Our review showed that flaxseed products, particularly FM and FH were effective in enhancing the concentration of EL in milk. The metabolism of SDG to EL by the ruminal microbiota possibly involves deglycosylation, demethylation, dehydroxylation, and dehydrogenation reactions. In vitro work showed that ruminal bacteria from the genus Prevotella were the most efficient converters of SDG to SECO. The large interindividual variation in milk EL yield suggests that the ruminal microbiota vary in their effectiveness for metabolizing SDG to EL. This opens the possibility for controlling, through genetic selection or other management tools, the amount of EL consumed by the population. Scientific information related to the pharmacokinetics of EL consumed via milk is limited. Recent research showed that EL is absorbed by newborn dairy calves, indicating that EL-enriched milk has potential to be used as a natural source of antioxidants for pre-weaned ruminants.

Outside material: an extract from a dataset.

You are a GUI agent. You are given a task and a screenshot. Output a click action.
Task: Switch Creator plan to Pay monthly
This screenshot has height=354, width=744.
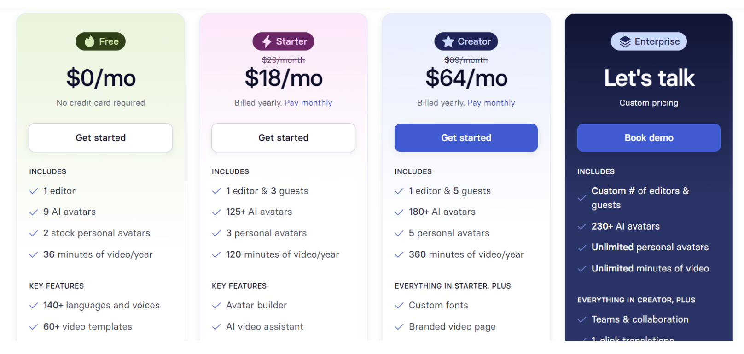491,103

We specifically call for future research to assess how the relationship between flaxseed supplementation and expression of antioxidant enzyme genes may interact to modulate inflammatory, immunological, and health responses in dairy cattle experiencing oxidative stress. Microbiome work is also needed to elucidate the profile and function of the ruminal microbiota species and genomes involved in the metabolism of lignans in ruminants. The impact of forage types (e.g., low- vs. high-lignan legumes), forage conservation methods, and different sources of NSC and fibrous by-products (e.g., soyhulls, beet pulp, citrus pulp) on ruminal microbiome and milk EL concentration in cows fed FM deserves specific attention. These complex research questions should be tackled through collaborative efforts of laboratories with complementary expertise so that an in-depth understanding of the opportunities and challenges of lignans research in dairy cattle can be successfully implemented. To do so, the scientific community, dairy processors, and the population need to be informed and engaged concerning the implications of phytoestrogens to animals and humans’ health.